Sin sermones ni lecciones, el conocimiento pasaba de abuelos a nietos, de padres a hijos.
El olmo no enseñaba, pero tampoco olvidaba. Cuando faltaba alguien, su ausencia pesaba en el poyato vacío, cuando volvía un ausente, todos observaban cómo ocupaba su sitio.
— «Bienvenido, forastero» —dijo una vez el más viejo, a un hombre que llevaba años fuera.
— «Pero hasta que no te sientes como antes, no habrás vuelto de verdad».
Bajo el olmo, la vida no era regalada, pero sí, ardua y seria. No se vivía por gusto, ni por gloria, ni por promesa del cielo. Se vivía, porque había que hacerlo, ya que el trigo no se sembraba solo, porque el frío no perdonaba, y porque los hijos pedían pan sin saber de milagros. El olmo no daba sombra por compasión, sino porque estaba allí, como estaba el hambre, el barro, el trabajo o la guerra contra el moro o el deber de seguir…
Era razón de estar vivos. No había escuela ni pergamino o documento, pero bajo ese tronco se aprendía lo que importaba, la esencia, cuándo callar, cuándo ayudar, cuándo desconfiar. Allí se contaban las muertes propias y ajenas, se repartían las tareas, se mascaban los silencios, incluso se urdían alianzas o tramas. El que no entendía el ritmo del olmo, no entendía el ritmo de la granja.

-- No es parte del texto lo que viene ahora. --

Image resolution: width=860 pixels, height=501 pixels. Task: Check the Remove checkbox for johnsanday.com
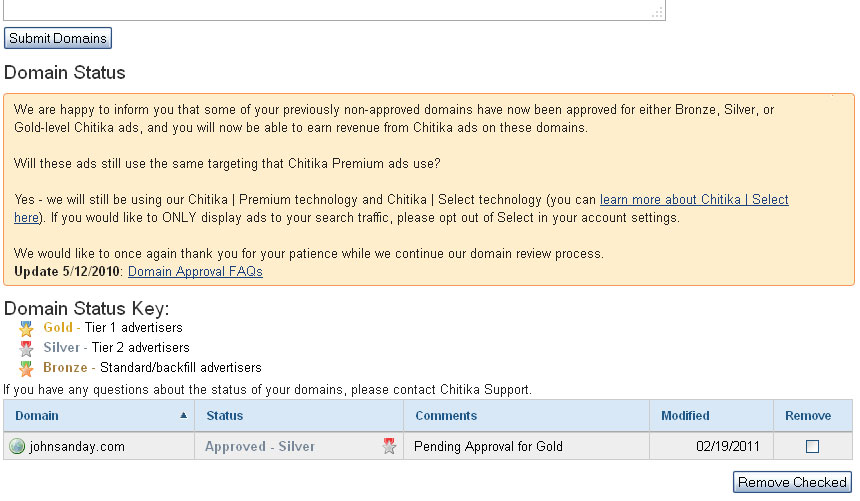point(812,447)
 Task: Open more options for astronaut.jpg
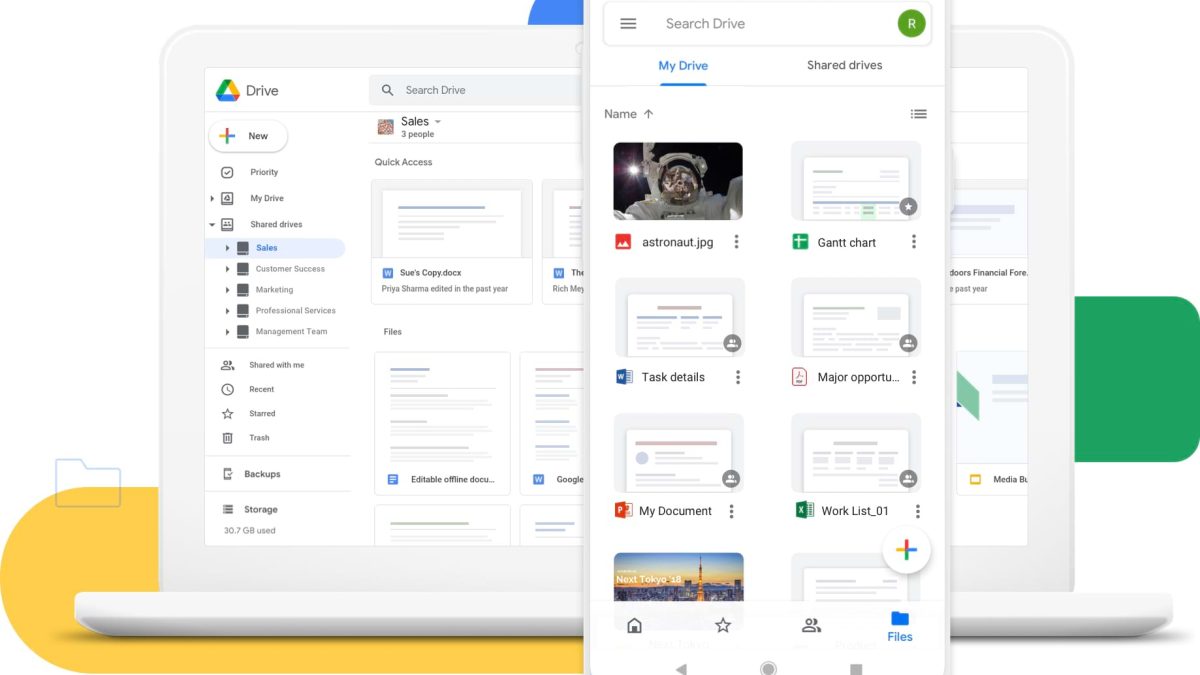pyautogui.click(x=736, y=242)
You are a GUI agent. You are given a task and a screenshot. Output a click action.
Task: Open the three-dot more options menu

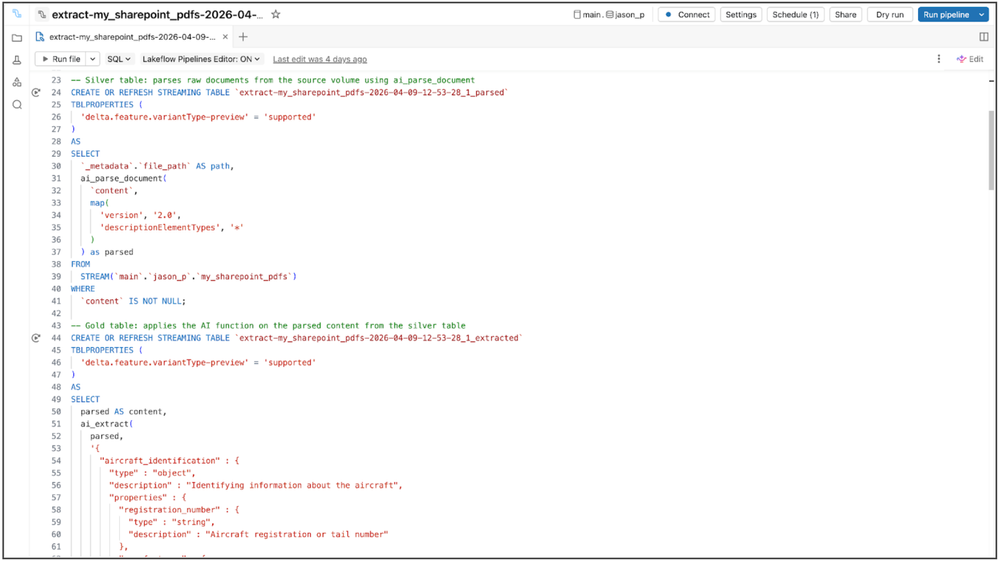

En un mundo donde todo cambia y a una velocidad desbocada, esa certeza bastaba. Las estaciones se volvían traicioneras, los señores cambiaban de escudo, los senderos se borraban con cada tormenta y los salteadores merodeaban los caminos. Pero el olmo seguía, no como si fuera eterno, sino porque nadie se atrevía a imaginar el caserío sin él. Bastaba con saber que, al volver de la era, del monte o del castigo, el olmo estaría allí, impertérrito y majestuoso. No para consolar, sino para recordar que la vida era eso, dura, repetida, y en mejor de los casos, compartida.